Collected data
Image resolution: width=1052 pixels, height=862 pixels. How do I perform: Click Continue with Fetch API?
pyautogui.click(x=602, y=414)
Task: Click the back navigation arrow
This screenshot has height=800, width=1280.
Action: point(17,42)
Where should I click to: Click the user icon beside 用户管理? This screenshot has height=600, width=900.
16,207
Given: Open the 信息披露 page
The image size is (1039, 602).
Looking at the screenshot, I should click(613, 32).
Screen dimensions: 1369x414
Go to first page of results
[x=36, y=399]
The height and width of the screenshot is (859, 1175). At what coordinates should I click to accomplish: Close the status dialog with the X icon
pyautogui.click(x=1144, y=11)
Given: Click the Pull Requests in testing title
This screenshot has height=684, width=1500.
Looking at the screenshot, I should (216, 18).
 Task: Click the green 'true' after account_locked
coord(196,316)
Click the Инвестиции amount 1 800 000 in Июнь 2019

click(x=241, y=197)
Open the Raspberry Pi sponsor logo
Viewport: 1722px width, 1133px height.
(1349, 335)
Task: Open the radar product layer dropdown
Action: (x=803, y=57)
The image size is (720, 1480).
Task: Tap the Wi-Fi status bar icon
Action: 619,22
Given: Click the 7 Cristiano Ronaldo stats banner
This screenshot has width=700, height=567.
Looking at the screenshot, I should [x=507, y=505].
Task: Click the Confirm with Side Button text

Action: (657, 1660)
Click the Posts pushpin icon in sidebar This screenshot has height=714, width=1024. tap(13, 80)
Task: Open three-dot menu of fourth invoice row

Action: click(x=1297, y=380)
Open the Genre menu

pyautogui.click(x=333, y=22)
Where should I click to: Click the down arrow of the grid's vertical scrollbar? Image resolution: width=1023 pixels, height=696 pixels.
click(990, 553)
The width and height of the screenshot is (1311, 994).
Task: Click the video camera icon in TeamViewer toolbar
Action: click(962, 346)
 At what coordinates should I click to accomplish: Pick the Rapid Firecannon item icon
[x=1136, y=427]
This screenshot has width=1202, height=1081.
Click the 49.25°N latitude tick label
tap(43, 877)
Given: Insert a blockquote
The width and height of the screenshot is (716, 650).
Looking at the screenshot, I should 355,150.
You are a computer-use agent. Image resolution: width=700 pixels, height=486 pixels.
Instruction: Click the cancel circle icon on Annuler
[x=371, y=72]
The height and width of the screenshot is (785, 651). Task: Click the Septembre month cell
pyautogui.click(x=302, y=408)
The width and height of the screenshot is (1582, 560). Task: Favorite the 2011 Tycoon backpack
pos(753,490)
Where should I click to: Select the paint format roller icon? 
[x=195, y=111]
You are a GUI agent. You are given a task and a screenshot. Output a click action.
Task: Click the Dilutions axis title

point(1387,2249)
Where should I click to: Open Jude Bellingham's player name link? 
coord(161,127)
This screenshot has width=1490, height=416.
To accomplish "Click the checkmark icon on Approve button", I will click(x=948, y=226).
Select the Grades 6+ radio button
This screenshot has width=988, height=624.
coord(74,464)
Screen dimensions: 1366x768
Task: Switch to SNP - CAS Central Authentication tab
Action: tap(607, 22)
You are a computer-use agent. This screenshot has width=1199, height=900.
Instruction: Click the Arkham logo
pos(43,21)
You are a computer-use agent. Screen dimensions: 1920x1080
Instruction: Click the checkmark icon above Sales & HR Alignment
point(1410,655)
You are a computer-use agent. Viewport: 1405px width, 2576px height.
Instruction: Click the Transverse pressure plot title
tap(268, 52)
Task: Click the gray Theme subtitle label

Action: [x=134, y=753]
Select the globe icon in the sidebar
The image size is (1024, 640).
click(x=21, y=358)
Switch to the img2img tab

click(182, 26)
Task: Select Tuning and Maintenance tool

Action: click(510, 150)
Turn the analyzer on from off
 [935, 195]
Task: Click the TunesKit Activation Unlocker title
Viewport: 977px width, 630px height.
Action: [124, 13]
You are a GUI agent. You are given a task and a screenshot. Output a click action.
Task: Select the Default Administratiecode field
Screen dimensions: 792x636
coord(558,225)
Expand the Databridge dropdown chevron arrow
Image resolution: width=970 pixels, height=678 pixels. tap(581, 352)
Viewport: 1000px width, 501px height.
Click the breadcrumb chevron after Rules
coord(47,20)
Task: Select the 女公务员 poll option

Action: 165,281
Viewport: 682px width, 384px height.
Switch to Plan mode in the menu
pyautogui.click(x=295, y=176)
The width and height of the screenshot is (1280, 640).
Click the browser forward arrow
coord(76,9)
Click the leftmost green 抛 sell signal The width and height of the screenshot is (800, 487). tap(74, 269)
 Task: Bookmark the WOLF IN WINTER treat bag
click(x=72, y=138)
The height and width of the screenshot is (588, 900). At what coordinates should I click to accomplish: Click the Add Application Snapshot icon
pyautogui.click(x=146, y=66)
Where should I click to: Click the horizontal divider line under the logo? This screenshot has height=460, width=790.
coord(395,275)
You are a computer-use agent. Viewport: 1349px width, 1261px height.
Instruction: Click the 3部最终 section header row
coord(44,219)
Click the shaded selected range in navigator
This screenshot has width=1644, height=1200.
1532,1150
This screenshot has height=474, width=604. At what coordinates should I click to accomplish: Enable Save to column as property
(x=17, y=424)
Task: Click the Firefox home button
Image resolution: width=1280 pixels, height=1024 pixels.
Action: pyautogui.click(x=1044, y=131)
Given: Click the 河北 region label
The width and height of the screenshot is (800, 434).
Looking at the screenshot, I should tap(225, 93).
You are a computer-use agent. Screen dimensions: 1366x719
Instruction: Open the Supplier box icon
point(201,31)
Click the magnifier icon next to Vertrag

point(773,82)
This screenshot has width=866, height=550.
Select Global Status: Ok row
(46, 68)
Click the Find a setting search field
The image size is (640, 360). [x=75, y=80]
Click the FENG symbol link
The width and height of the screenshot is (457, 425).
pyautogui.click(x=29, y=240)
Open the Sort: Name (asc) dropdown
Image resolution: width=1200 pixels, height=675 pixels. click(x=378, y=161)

[Your goal] For each line in the data that contains the string "agent", give a copy of that line.

[Response to this task]
You are a computer-use agent. Image resolution: width=700 pixels, height=486 pixels.
You are a GUI agent. You are given a task and a screenshot. Output a click action.
You are a computer-use agent. This screenshot has width=1199, height=900.
You are a computer-use agent. Screen dimensions: 1920x1080
You are a computer-use agent. Viewport: 1405px width, 2576px height.
You are a GUI agent. You are given a task and a screenshot. Output a click action.
You are a computer-use agent. Viewport: 1349px width, 1261px height.
You are a computer-use agent. Screen dimensions: 1366x719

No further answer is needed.